Un ministre déclare que, pour sauver des emplois, il est conduit à prendre des mesures contraires à la fameuse règle du traité de Maastricht (concurrence libre et non faussée). Il contourne, il ruse, il maquille pour ne pas se faire taper sur les doigts par les «commissaires» de Bruxelles et les «hommes en noir» de la Troïka. C’est la méthode du «village Potemkine»(1) nous dit le ministre !!!

C’est extraordinaire, mais aussi effrayant et attristant. Un ministre de la République, pour tenter de sauver des entreprises et des emplois, est contraint de traficoter comme un petit combinard de seconde zone.

Certes, c’est pour «la bonne cause», mais que c’est pitoyable ! Ils sont dans la nasse, prisonniers. Le carcan les étouffe, mais ils n’osent pas s’en libérer. Alors, de temps en temps, ils tentent de desserrer l’étreinte. «Un moment encore, rien qu’un moment, Monsieur le bourreau», aurait dit la comtesse Du Barry avant son exécution.

Nous sommes dans cette étrange situation : le gouvernement continue à appliquer la politique assassine de la Troïka, tout en sachant qu’elle conduit au pire. Alors, parce qu’il est prisonnier de cette véritable dictature, qu’il se refuse à en sortir, il tente de gagner un peu de temps, un peu d’air. Mais à chaque fois, c’est reculer pour mieux sauter !

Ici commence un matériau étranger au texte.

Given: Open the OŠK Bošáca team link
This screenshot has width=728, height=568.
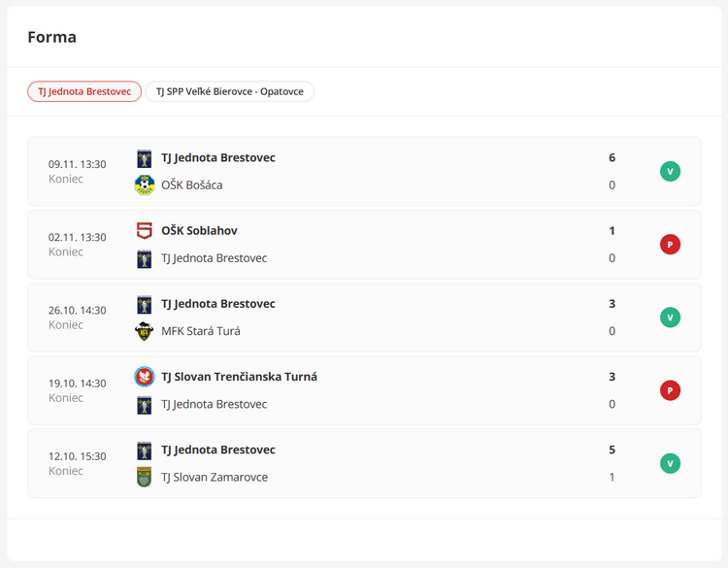Looking at the screenshot, I should (x=191, y=184).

Comment qualifier un système, un régime dans lequel il n’est pas tenu compte de la volonté du peuple ? Comment qualifier un régime dans lequel, même le gouvernement a perdu sa liberté d’agir ?

Ces questions sont fondamentales, car c’est la démocratie qui est en cause; et défendre la démocratie, c’est aussi défendre la liberté. On ne fait pas une bonne politique avec des bons sentiments, mais avec des actes.

La Troïka nous conduit à notre perte. Cette évidence saute aux yeux, même à ceux qui ne veulent rien voir. Alors rien ne sert de tricher avec les réalités.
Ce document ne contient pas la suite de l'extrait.